### What is being asked
Reproduce the stretch of items from the line that contains "Image resolution: width=333" through the line that contains "point(137,30)", substituting "Profitable" for "Unprofitable" and leaving everything else unchanged. Omit the pictures from your answer.

___ The input

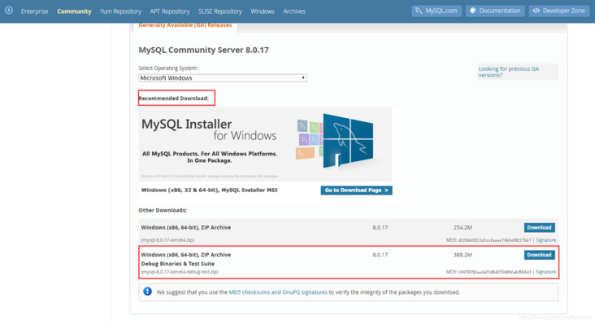Download the 254.2M Windows ZIP Archive
The image size is (595, 324).
539,227

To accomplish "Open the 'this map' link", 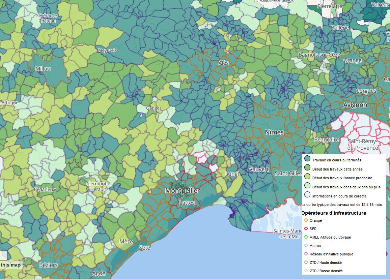I will pyautogui.click(x=10, y=265).
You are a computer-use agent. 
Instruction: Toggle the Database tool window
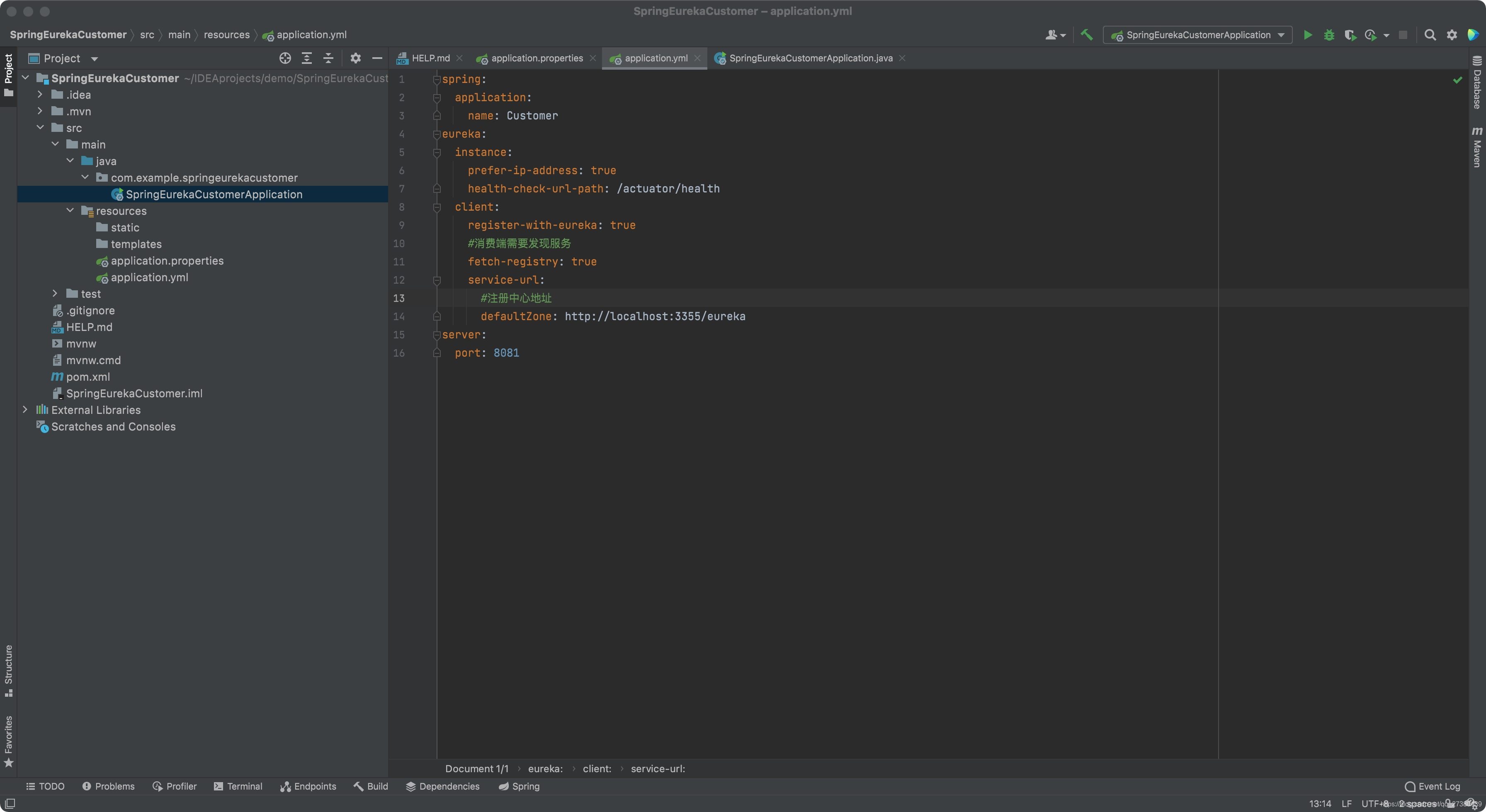pos(1477,84)
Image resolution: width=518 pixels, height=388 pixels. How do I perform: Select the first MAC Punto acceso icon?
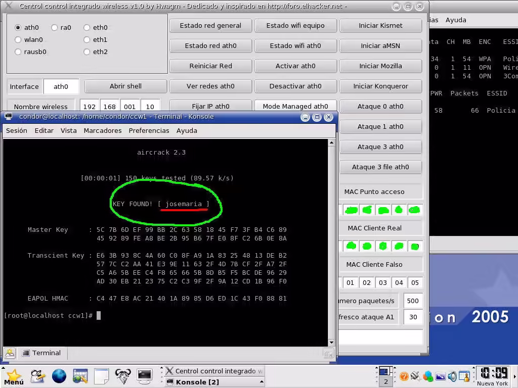pos(352,209)
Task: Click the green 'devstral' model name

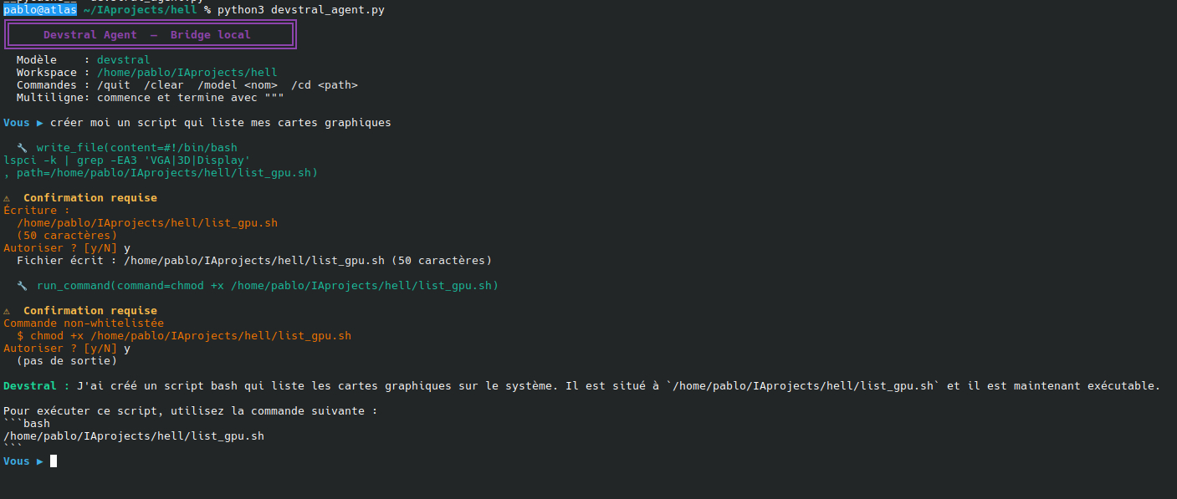Action: click(123, 60)
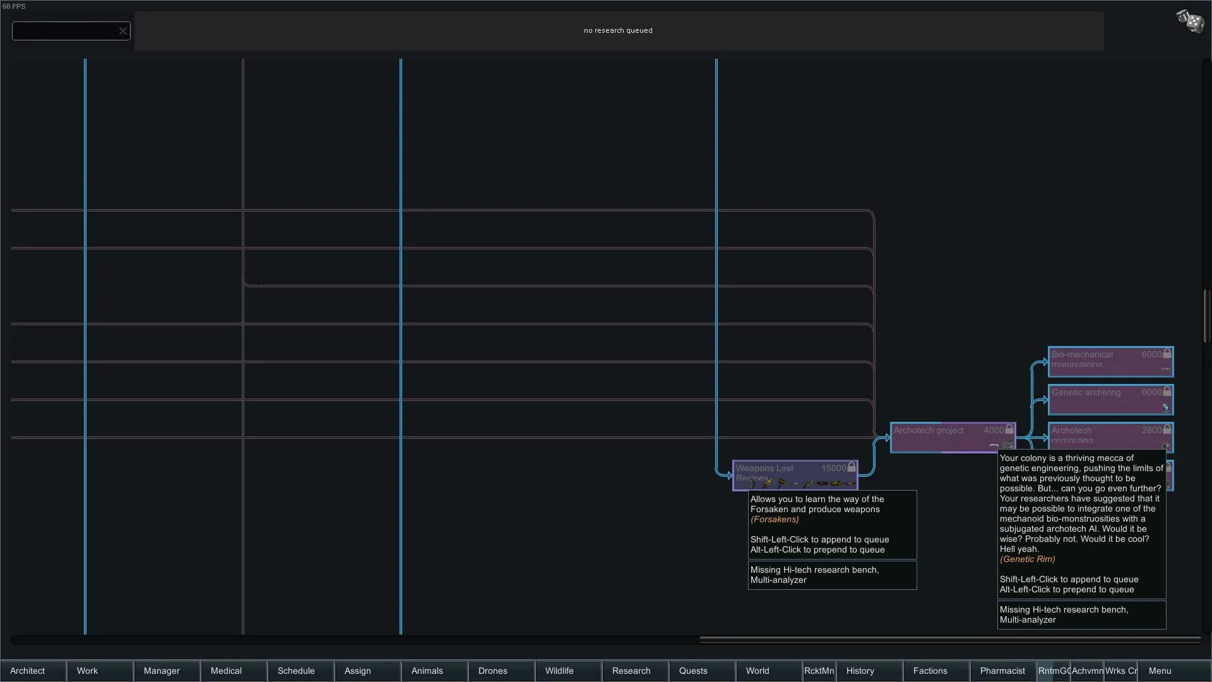The image size is (1212, 682).
Task: Click the dice icon in top-right corner
Action: point(1191,21)
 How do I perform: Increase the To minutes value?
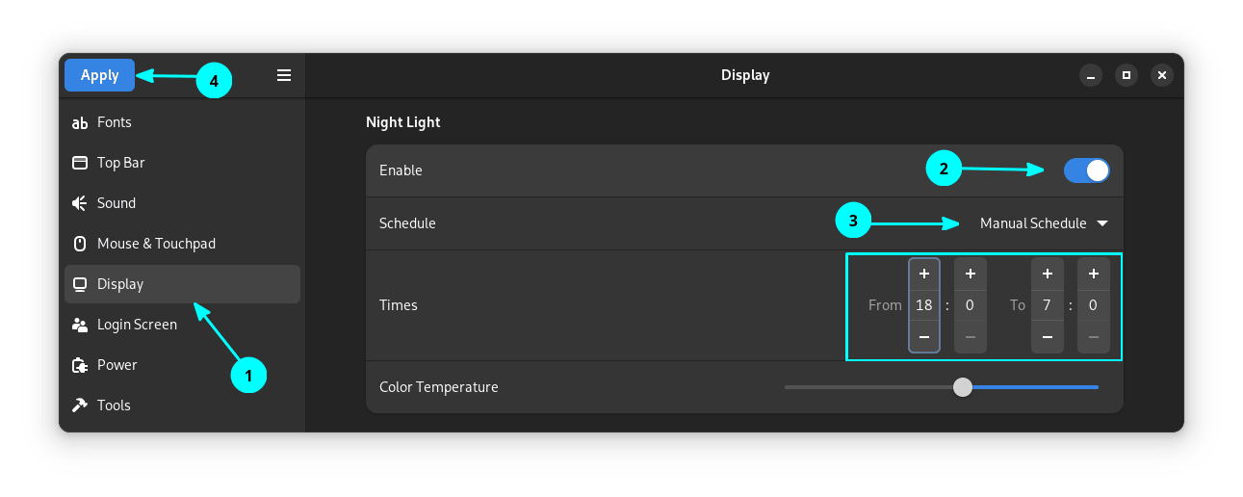(x=1093, y=275)
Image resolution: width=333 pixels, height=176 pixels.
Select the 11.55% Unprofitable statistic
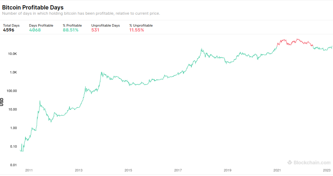point(137,30)
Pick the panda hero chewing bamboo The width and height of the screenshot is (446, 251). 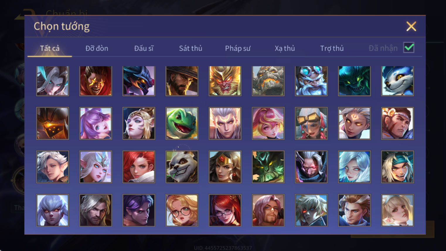tap(182, 167)
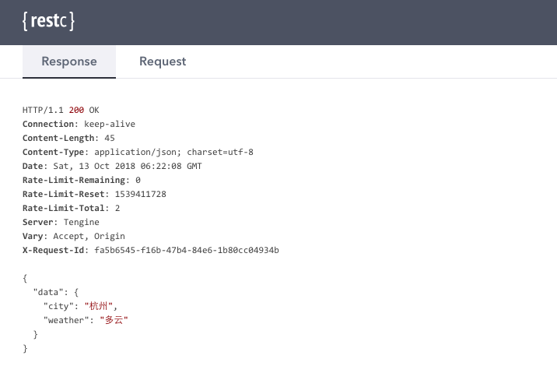Click the Rate-Limit-Reset value 1539411728
This screenshot has height=387, width=557.
[x=140, y=194]
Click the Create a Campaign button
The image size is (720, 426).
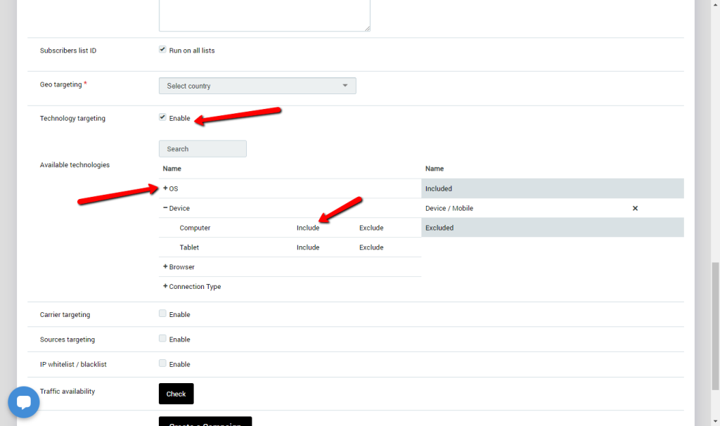[205, 421]

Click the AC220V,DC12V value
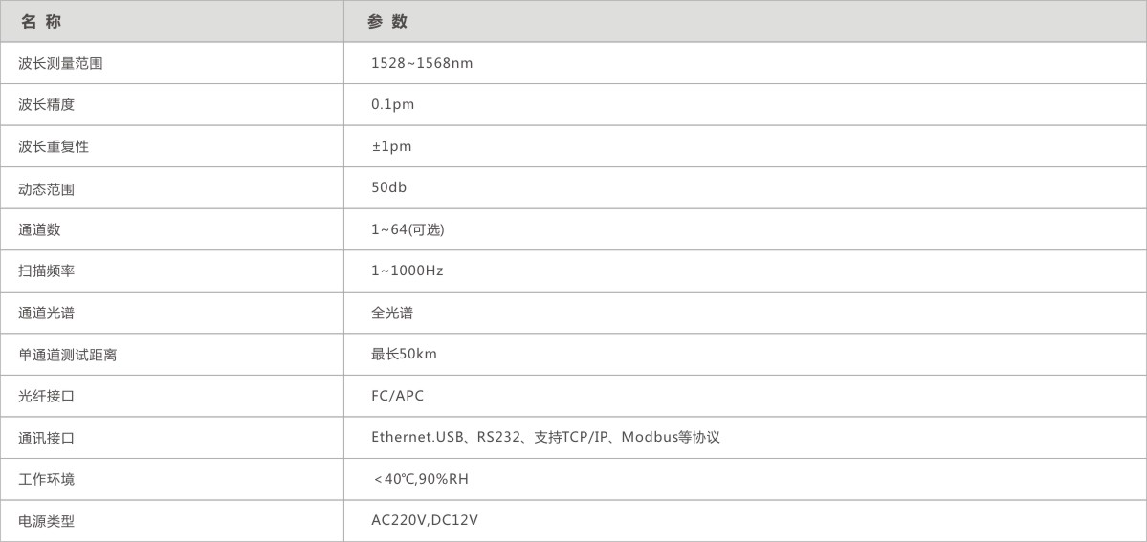[x=425, y=521]
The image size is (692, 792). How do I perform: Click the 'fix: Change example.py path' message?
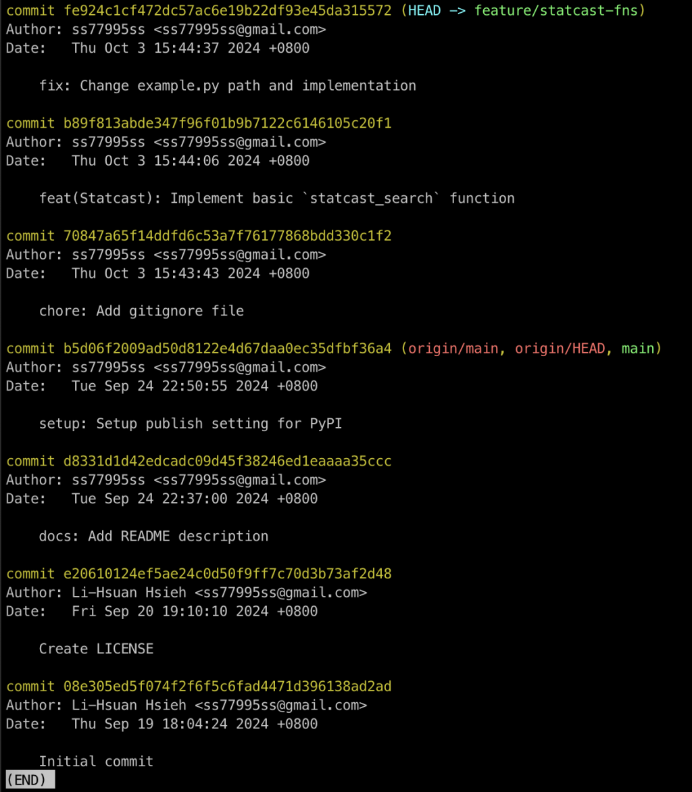[227, 86]
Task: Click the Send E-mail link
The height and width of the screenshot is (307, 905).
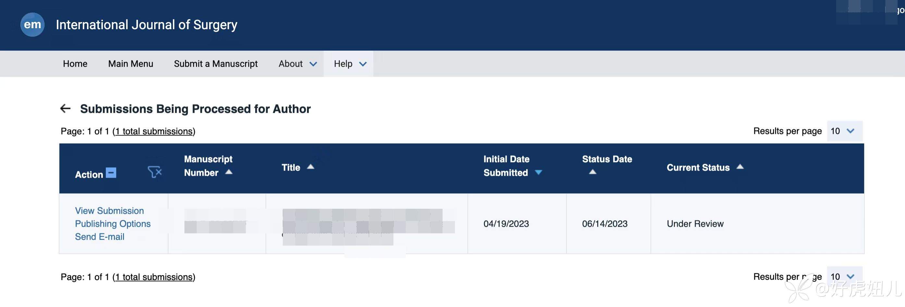Action: [x=100, y=236]
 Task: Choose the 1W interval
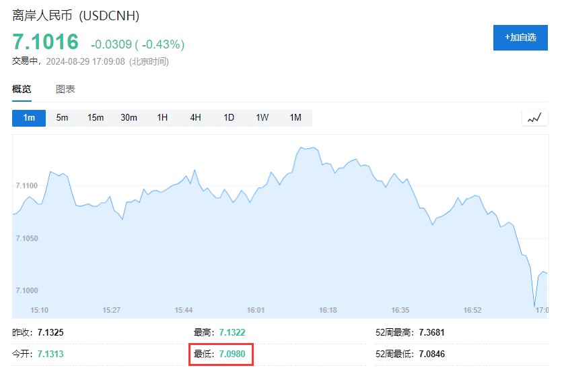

______

### Task result
Image resolution: width=333 pixels, height=176 pixels.
Select the 11.55% Profitable statistic
point(137,30)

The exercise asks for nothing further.